Entre as pautas citadas pela Abrava e até agora não atendidas estão um programa de vacinação contra covid-19 específico para os caminhoneiros, a extensão do programa de crédito do Banco Nacional de Desenvolvimento Econômico e Social (BNDES), o Crédito Caminhoneiro, e a manutenção da isenção dos impostos PIS/Cofins sobre o diesel

Sobre o programa do BNDES, ele relata que os transportadores não tiveram acesso à linha de crédito por causa de uma espécie de bloqueio da instituição. "A categoria conquistou e não levou. O que foi prometido até hoje não foi realizado. Vamos lutar para que essas medidas saiam do papel", diz.

Na avaliação de Chorão, os caminhoneiros estão em condição semelhante à que se encontravam antes da greve de maio de 2018. Contudo, ele descarta a possibilidade de realização de algum movimento similar neste momento. "Não tratamos paralisação como ameaça, mas o jeito com que estamos sendo tratados não dá. Não estamos aguentando mais. Estamos avisando que estamos no limite. Precisamos de alguma coisa concreta, e para ontem."

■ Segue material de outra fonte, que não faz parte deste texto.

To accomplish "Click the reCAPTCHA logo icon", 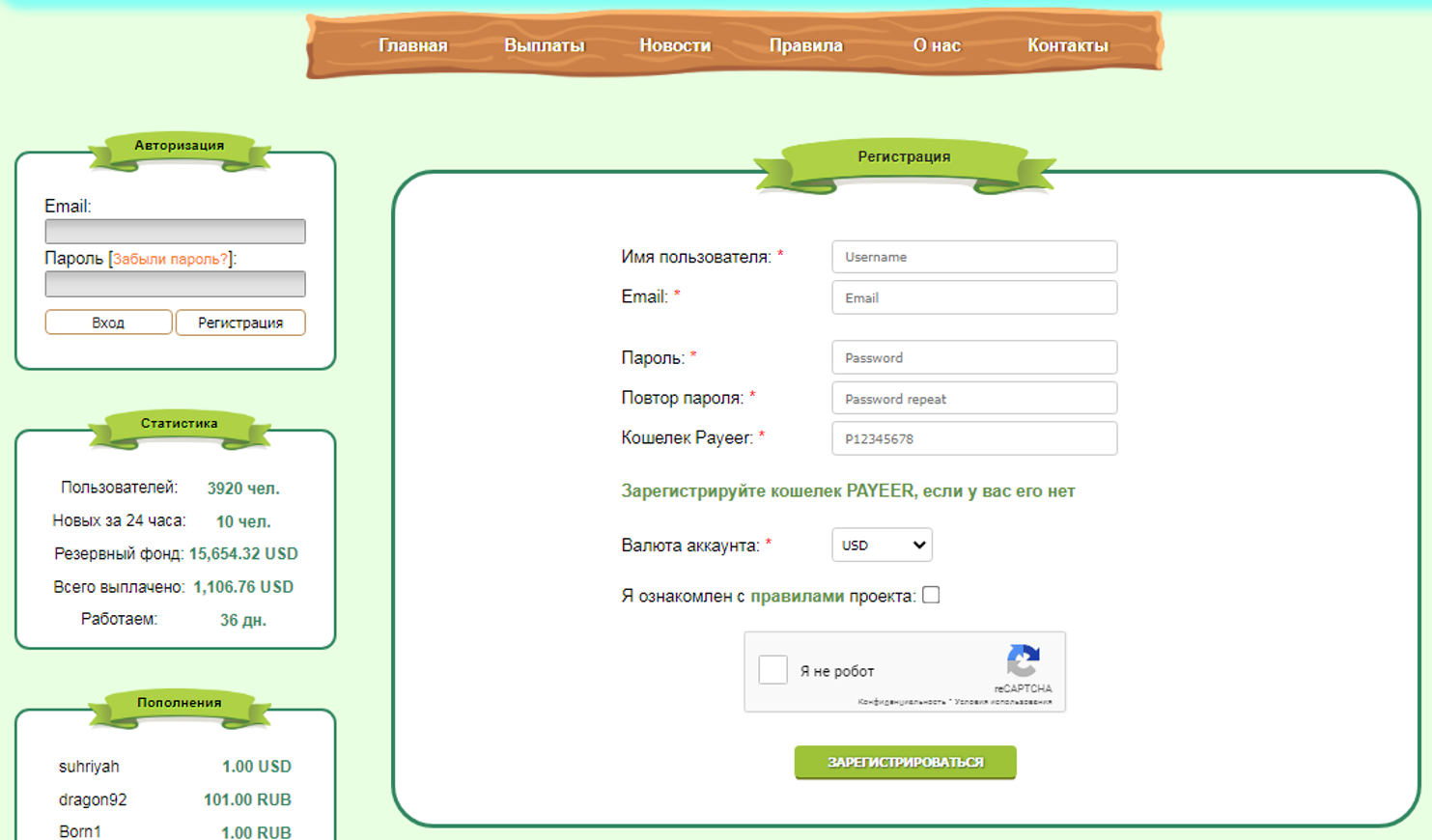I will click(x=1023, y=661).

O descontentamento foi externado em uma nota divulgada pela Abrava nesta semana, intitulada "O que não levamos". Embora o mal-estar venha sendo explicitado, Chorão diz que não considera haver uma ruptura no relacionamento com o governo e que a categoria mantém "as portas abertas" para o diálogo. "Sempre procuramos o diálogo antes de tomar qualquer ação, enquanto houver diálogo e porta aberta estamos tentando buscar solução conjunta, especialmente com o Ministério da Infraestrutura. Ainda acreditamos neste projeto", aponta.

Em relação ao Gigantes do Asfalto, programa que engloba uma série de ações voltadas aos caminhoneiros, apresentado pelo governo federal em 18 de maio, Chorão afirma que a associação que representa está buscando viabilizar o projeto. 

Nesta sexta-feira, 11, ele e outros representantes da Abrava vão se reunir com executivos da Caixa Econômica Federal para tratar das questões envolvidas no programa, como o financiamento a juros mais baixos para compra e manutenção de veículos. "Vemos o programa com bons olhos, por envolver vários ministérios. A dúvida é se essas ações realmente vão acontecer. Foram oferecidas várias coisas e até agora não ganhamos nada", argumenta o líder dos caminhoneiro.

A queixa da Abrava também deve-se ao fato de o projeto final do Gigantes do Asfalto não incluir a questão do diesel, diferentemente do apresentado anteriormente ao setor, e que citava o combustível. "Solicitamos a extensão da isenção de PIS/Cofins sobre o diesel em ofícios à Presidência da República e ao Ministério da Economia e não tivemos sequer retorno. Não nos deram nenhuma sinalização", relata Chorão.